Given task – Transcribe all of the following material line for line, with no changes to any wording, spacing, or punctuation.

Given data –

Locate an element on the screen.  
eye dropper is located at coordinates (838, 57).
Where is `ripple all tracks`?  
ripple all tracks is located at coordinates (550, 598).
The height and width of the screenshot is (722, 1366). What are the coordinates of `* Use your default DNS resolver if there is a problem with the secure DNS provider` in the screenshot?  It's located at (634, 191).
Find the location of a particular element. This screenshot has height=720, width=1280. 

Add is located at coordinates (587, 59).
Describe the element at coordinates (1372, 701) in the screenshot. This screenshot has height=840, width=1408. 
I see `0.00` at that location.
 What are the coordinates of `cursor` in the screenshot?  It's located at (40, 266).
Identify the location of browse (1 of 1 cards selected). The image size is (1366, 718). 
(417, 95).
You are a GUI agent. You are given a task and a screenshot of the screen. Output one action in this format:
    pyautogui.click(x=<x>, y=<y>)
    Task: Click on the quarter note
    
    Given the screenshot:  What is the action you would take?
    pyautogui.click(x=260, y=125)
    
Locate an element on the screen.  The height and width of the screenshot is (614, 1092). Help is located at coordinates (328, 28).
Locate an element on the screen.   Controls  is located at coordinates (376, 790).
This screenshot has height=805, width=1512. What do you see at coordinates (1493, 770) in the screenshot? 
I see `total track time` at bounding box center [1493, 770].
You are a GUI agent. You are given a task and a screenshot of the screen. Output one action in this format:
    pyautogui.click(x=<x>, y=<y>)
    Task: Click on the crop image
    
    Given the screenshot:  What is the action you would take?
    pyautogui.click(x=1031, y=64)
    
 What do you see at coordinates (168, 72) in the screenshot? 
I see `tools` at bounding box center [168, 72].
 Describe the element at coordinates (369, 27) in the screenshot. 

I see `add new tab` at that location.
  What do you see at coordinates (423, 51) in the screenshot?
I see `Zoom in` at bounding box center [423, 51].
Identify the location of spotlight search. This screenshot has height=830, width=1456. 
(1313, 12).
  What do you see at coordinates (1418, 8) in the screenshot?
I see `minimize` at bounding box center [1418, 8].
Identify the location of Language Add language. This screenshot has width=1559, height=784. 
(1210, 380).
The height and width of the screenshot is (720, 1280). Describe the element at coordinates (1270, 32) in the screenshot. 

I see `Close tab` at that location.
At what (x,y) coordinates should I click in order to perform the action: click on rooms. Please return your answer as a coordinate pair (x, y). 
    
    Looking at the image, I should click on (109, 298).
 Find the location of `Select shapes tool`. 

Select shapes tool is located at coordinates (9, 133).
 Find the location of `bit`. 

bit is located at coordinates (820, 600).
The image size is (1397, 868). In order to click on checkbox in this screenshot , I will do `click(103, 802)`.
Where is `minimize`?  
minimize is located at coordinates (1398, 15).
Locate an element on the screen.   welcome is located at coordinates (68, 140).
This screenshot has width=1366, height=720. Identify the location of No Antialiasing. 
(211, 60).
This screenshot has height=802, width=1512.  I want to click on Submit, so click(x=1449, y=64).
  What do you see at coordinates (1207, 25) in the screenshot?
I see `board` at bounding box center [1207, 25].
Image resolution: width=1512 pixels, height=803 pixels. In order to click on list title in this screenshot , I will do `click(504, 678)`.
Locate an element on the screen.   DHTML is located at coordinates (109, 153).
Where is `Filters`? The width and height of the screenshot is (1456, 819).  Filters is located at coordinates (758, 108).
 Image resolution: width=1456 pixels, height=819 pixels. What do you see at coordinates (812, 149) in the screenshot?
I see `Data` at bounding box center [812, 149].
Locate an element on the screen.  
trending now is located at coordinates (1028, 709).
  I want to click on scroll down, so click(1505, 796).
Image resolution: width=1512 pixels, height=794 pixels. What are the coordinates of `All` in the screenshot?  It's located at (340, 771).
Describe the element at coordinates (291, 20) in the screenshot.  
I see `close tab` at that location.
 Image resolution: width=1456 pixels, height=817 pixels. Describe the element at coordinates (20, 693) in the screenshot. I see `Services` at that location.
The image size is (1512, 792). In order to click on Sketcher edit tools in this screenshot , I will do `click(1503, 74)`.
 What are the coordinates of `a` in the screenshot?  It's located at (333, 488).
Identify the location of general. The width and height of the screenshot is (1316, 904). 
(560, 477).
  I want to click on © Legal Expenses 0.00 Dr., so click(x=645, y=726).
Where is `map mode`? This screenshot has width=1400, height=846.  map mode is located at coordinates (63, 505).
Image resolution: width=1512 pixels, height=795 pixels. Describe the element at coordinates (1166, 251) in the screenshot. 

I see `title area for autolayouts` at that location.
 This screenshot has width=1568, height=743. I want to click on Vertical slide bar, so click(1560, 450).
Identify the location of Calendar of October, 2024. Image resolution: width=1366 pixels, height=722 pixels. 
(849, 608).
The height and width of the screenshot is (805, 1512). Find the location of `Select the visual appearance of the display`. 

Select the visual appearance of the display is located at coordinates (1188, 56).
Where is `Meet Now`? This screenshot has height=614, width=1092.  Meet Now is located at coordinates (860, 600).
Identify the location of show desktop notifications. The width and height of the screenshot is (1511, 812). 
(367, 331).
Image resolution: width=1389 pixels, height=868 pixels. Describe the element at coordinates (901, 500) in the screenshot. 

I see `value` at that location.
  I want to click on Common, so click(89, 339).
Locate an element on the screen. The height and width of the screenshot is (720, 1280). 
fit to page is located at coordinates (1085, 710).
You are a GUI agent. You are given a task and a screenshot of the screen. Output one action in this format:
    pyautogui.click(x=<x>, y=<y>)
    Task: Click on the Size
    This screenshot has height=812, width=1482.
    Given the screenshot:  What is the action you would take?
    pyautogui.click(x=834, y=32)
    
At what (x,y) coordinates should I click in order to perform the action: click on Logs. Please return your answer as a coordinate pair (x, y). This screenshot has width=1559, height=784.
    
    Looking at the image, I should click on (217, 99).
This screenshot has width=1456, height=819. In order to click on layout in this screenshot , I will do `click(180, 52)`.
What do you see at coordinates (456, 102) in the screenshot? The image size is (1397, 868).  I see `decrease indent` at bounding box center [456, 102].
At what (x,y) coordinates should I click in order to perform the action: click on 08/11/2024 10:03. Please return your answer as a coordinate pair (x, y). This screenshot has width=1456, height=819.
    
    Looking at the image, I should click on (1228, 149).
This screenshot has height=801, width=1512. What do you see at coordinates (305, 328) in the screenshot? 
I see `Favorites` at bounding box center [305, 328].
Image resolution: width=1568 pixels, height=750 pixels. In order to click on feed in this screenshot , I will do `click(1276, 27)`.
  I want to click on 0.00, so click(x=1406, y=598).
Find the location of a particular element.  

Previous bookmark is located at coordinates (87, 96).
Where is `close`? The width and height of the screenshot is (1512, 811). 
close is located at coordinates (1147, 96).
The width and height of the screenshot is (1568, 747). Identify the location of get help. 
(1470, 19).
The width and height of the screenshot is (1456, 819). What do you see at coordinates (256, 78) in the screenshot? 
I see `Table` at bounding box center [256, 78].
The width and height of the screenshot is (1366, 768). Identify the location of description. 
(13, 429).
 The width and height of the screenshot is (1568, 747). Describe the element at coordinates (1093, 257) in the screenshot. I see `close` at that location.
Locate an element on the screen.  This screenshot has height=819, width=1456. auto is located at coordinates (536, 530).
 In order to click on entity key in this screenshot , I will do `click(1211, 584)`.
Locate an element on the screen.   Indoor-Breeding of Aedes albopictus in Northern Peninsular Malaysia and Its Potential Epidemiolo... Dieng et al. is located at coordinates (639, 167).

Task result –
Locate an element on the screen.  
eye dropper is located at coordinates (838, 57).
Where is `ripple all tracks`?  
ripple all tracks is located at coordinates (550, 598).
The height and width of the screenshot is (722, 1366). What are the coordinates of `* Use your default DNS resolver if there is a problem with the secure DNS provider` in the screenshot?  It's located at (634, 191).
Find the location of a particular element. This screenshot has height=720, width=1280. 

Add is located at coordinates (587, 59).
Describe the element at coordinates (1372, 701) in the screenshot. This screenshot has height=840, width=1408. 
I see `0.00` at that location.
 What are the coordinates of `cursor` in the screenshot?  It's located at (40, 266).
Identify the location of browse (1 of 1 cards selected). The image size is (1366, 718). 
(417, 95).
You are a GUI agent. You are given a task and a screenshot of the screen. Output one action in this format:
    pyautogui.click(x=<x>, y=<y>)
    Task: Click on the quarter note
    
    Given the screenshot:  What is the action you would take?
    pyautogui.click(x=260, y=125)
    
Locate an element on the screen.  The height and width of the screenshot is (614, 1092). Help is located at coordinates (328, 28).
Locate an element on the screen.   Controls  is located at coordinates (376, 790).
This screenshot has height=805, width=1512. What do you see at coordinates (1493, 770) in the screenshot? 
I see `total track time` at bounding box center [1493, 770].
You are a GUI agent. You are given a task and a screenshot of the screen. Output one action in this format:
    pyautogui.click(x=<x>, y=<y>)
    Task: Click on the crop image
    
    Given the screenshot:  What is the action you would take?
    pyautogui.click(x=1031, y=64)
    
 What do you see at coordinates (168, 72) in the screenshot? 
I see `tools` at bounding box center [168, 72].
 Describe the element at coordinates (369, 27) in the screenshot. 

I see `add new tab` at that location.
  What do you see at coordinates (423, 51) in the screenshot?
I see `Zoom in` at bounding box center [423, 51].
Identify the location of spotlight search. This screenshot has height=830, width=1456. 
(1313, 12).
  What do you see at coordinates (1418, 8) in the screenshot?
I see `minimize` at bounding box center [1418, 8].
Identify the location of Language Add language. This screenshot has width=1559, height=784. 
(1210, 380).
The height and width of the screenshot is (720, 1280). Describe the element at coordinates (1270, 32) in the screenshot. 

I see `Close tab` at that location.
At what (x,y) coordinates should I click in order to perform the action: click on rooms. Please return your answer as a coordinate pair (x, y). 
    
    Looking at the image, I should click on (109, 298).
 Find the location of `Select shapes tool`. 

Select shapes tool is located at coordinates (9, 133).
 Find the location of `bit`. 

bit is located at coordinates (820, 600).
The image size is (1397, 868). In order to click on checkbox in this screenshot , I will do `click(103, 802)`.
Where is `minimize`?  
minimize is located at coordinates (1398, 15).
Locate an element on the screen.   welcome is located at coordinates (68, 140).
This screenshot has width=1366, height=720. Identify the location of No Antialiasing. 
(211, 60).
This screenshot has height=802, width=1512.  I want to click on Submit, so click(x=1449, y=64).
  What do you see at coordinates (1207, 25) in the screenshot?
I see `board` at bounding box center [1207, 25].
Image resolution: width=1512 pixels, height=803 pixels. In order to click on list title in this screenshot , I will do `click(504, 678)`.
Locate an element on the screen.   DHTML is located at coordinates (109, 153).
Where is `Filters`? The width and height of the screenshot is (1456, 819).  Filters is located at coordinates (758, 108).
 Image resolution: width=1456 pixels, height=819 pixels. What do you see at coordinates (812, 149) in the screenshot?
I see `Data` at bounding box center [812, 149].
Locate an element on the screen.  
trending now is located at coordinates (1028, 709).
  I want to click on scroll down, so click(1505, 796).
Image resolution: width=1512 pixels, height=794 pixels. What are the coordinates of `All` in the screenshot?  It's located at (340, 771).
Describe the element at coordinates (291, 20) in the screenshot.  
I see `close tab` at that location.
 Image resolution: width=1456 pixels, height=817 pixels. Describe the element at coordinates (20, 693) in the screenshot. I see `Services` at that location.
The image size is (1512, 792). In order to click on Sketcher edit tools in this screenshot , I will do `click(1503, 74)`.
 What are the coordinates of `a` in the screenshot?  It's located at (333, 488).
Identify the location of general. The width and height of the screenshot is (1316, 904). 
(560, 477).
  I want to click on © Legal Expenses 0.00 Dr., so click(x=645, y=726).
Where is `map mode`? This screenshot has width=1400, height=846.  map mode is located at coordinates (63, 505).
Image resolution: width=1512 pixels, height=795 pixels. Describe the element at coordinates (1166, 251) in the screenshot. 

I see `title area for autolayouts` at that location.
 This screenshot has width=1568, height=743. I want to click on Vertical slide bar, so click(1560, 450).
Identify the location of Calendar of October, 2024. Image resolution: width=1366 pixels, height=722 pixels. 
(849, 608).
The height and width of the screenshot is (805, 1512). Find the location of `Select the visual appearance of the display`. 

Select the visual appearance of the display is located at coordinates (1188, 56).
Where is `Meet Now`? This screenshot has height=614, width=1092.  Meet Now is located at coordinates (860, 600).
Identify the location of show desktop notifications. The width and height of the screenshot is (1511, 812). 
(367, 331).
Image resolution: width=1389 pixels, height=868 pixels. Describe the element at coordinates (901, 500) in the screenshot. 

I see `value` at that location.
  I want to click on Common, so click(89, 339).
Locate an element on the screen. The height and width of the screenshot is (720, 1280). 
fit to page is located at coordinates (1085, 710).
You are a GUI agent. You are given a task and a screenshot of the screen. Output one action in this format:
    pyautogui.click(x=<x>, y=<y>)
    Task: Click on the Size
    This screenshot has height=812, width=1482.
    Given the screenshot:  What is the action you would take?
    pyautogui.click(x=834, y=32)
    
At what (x,y) coordinates should I click in order to perform the action: click on Logs. Please return your answer as a coordinate pair (x, y). This screenshot has width=1559, height=784.
    
    Looking at the image, I should click on (217, 99).
This screenshot has width=1456, height=819. In order to click on layout in this screenshot , I will do `click(180, 52)`.
What do you see at coordinates (456, 102) in the screenshot? The image size is (1397, 868).  I see `decrease indent` at bounding box center [456, 102].
At what (x,y) coordinates should I click in order to perform the action: click on 08/11/2024 10:03. Please return your answer as a coordinate pair (x, y). This screenshot has width=1456, height=819.
    
    Looking at the image, I should click on (1228, 149).
This screenshot has height=801, width=1512. What do you see at coordinates (305, 328) in the screenshot? 
I see `Favorites` at bounding box center [305, 328].
Image resolution: width=1568 pixels, height=750 pixels. In order to click on feed in this screenshot , I will do `click(1276, 27)`.
  I want to click on 0.00, so click(x=1406, y=598).
Find the location of a particular element.  

Previous bookmark is located at coordinates (87, 96).
Where is `close`? The width and height of the screenshot is (1512, 811). 
close is located at coordinates (1147, 96).
The width and height of the screenshot is (1568, 747). Identify the location of get help. 
(1470, 19).
The width and height of the screenshot is (1456, 819). What do you see at coordinates (256, 78) in the screenshot? 
I see `Table` at bounding box center [256, 78].
The width and height of the screenshot is (1366, 768). Identify the location of description. 
(13, 429).
 The width and height of the screenshot is (1568, 747). Describe the element at coordinates (1093, 257) in the screenshot. I see `close` at that location.
Locate an element on the screen.  This screenshot has height=819, width=1456. auto is located at coordinates (536, 530).
 In order to click on entity key in this screenshot , I will do `click(1211, 584)`.
Locate an element on the screen.   Indoor-Breeding of Aedes albopictus in Northern Peninsular Malaysia and Its Potential Epidemiolo... Dieng et al. is located at coordinates (639, 167).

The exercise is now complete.